浜田朱里というアイドルを知ったのは、今から42年前の1980年5月のこと。時期まで鮮明に覚えているのは、当時私が購読していた学研の雑誌「中学2年コース(中2コース)」の表紙に、彼女が掲載されたからだ。
「中○コース(○には学年が入る)」といえば、旺文社の「中○時代」とともに、純朴で真面目な学生がこぞって読んだ王道学習誌。その表紙には、人気アイドルの顔写真が使われていた。
中2コースの表紙に載った朱里は、野球帽とユニフォームを着用したスポーティーなルックスで、唇を少しかみしめていた…はず。実物はとうの昔に廃棄してしまい、肝心のこちらの記憶が不鮮明なのが残念でならない。

ともかく、中学2年の私は朱里に惹かれた。

80年代アイドル史における浜田朱里は、ポスト百恵として売り出されたがヒットに恵まれず、同じCBSソニーの同期が松田聖子だった悲運のアイドルとの印象が強い。しかし、当時の私にとっての朱里は、聖子や良美、奈保子、順子らと同列のフレッシュな新人歌手のひとりだった。
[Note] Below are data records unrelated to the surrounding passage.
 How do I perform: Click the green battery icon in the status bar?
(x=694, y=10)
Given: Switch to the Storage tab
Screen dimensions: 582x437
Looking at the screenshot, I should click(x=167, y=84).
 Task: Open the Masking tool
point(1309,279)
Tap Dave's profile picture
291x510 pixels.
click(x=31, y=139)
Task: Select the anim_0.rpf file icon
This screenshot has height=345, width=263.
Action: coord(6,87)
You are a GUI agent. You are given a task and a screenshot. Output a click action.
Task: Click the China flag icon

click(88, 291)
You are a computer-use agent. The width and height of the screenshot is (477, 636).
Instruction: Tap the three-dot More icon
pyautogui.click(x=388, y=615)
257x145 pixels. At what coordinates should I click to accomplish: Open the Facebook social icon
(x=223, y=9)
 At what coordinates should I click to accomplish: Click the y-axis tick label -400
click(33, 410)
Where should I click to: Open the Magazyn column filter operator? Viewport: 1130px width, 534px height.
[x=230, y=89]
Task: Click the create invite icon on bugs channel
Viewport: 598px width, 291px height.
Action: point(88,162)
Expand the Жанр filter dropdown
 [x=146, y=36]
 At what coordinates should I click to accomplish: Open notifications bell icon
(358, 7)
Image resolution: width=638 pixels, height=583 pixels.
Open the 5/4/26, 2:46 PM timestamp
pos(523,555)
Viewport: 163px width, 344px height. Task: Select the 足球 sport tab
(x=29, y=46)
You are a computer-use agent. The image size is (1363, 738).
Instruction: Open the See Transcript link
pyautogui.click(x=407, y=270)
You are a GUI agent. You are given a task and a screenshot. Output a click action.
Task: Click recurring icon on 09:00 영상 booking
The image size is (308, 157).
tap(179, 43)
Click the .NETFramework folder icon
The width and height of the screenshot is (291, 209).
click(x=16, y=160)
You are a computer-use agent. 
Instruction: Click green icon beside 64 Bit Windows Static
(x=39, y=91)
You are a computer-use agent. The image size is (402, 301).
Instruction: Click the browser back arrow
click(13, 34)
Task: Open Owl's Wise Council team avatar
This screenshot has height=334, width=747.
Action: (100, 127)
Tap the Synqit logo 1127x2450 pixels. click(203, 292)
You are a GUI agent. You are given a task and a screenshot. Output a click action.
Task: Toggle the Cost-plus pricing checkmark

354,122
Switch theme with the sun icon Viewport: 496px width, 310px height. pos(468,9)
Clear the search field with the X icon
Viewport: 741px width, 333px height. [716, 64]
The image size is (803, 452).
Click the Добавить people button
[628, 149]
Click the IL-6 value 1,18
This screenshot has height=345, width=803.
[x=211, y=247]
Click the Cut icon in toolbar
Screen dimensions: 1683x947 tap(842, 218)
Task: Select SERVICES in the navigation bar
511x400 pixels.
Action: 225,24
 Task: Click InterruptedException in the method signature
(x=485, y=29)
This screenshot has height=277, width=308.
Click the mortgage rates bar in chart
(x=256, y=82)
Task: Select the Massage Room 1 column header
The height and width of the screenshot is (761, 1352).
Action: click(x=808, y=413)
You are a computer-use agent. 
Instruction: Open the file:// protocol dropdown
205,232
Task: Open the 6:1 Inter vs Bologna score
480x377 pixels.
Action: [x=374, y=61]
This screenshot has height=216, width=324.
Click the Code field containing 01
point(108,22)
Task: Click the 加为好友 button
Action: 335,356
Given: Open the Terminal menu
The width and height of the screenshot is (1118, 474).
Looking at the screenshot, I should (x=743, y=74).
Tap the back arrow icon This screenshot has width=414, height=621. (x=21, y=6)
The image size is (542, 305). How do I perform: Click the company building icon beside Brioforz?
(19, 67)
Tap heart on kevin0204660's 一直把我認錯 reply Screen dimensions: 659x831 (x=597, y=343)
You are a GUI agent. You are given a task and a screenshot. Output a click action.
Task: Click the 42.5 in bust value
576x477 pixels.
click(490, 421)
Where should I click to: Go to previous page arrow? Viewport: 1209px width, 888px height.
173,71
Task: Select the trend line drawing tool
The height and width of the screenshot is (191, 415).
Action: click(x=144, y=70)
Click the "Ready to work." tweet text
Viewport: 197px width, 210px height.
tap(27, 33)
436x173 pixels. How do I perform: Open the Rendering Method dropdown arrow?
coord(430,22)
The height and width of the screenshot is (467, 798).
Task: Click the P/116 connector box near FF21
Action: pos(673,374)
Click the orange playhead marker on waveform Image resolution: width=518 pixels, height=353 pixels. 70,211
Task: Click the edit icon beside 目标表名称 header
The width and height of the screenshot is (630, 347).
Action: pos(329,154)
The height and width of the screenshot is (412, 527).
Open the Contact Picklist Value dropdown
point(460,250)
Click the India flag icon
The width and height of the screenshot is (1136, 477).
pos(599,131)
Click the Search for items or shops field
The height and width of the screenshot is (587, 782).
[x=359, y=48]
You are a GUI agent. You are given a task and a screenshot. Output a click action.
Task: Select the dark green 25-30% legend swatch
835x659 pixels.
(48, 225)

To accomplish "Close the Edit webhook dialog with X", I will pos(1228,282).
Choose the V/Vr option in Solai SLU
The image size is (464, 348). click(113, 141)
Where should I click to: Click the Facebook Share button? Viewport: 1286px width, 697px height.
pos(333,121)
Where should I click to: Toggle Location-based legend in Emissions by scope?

歌番組やTVドラマでそこそこ露出していたので、お茶の間での人気も高かったと思う。
しかし、デビューシングル「さよなら好き」と第2弾「あなたに熱中」はヒットせず、やっとオリコントップ100に入る程度だった。この2曲をいま聴くと、百恵の印象を意識し過ぎてインパクトに欠けた感が否めない。新人らしくフレッシュさを前面に出して、伸び伸び歌ってほしかったと思う。

「青い花火」に感じる切なさ

そうした朱里の制作陣が本気でヒットを狙いにいった曲が、1981年1月に発売された第3弾シングル「青い花火」である。CBSソニーでは同期の聖子が「青い珊瑚礁」でいち早くヒットしたので、朱里陣営もあせったに違いない。
私はこの曲を初めてラジオで聴いた時、「これは売れる」と直感した。メロディーは70年代歌謡風で今では古くさく聴こえるが、中学生の私には、これぞ歌謡曲の王道だと感じた。タイトルとは裏腹に「赤いシリーズ」の主題歌を彷彿させるドラマチックな歌詞、キャッチーなサビのメロディー、切なく歌い上げる朱里の歌唱がマッチして、純粋に良い曲だと思った。「青い花火」というタイトルからも、ヒットの予感がした。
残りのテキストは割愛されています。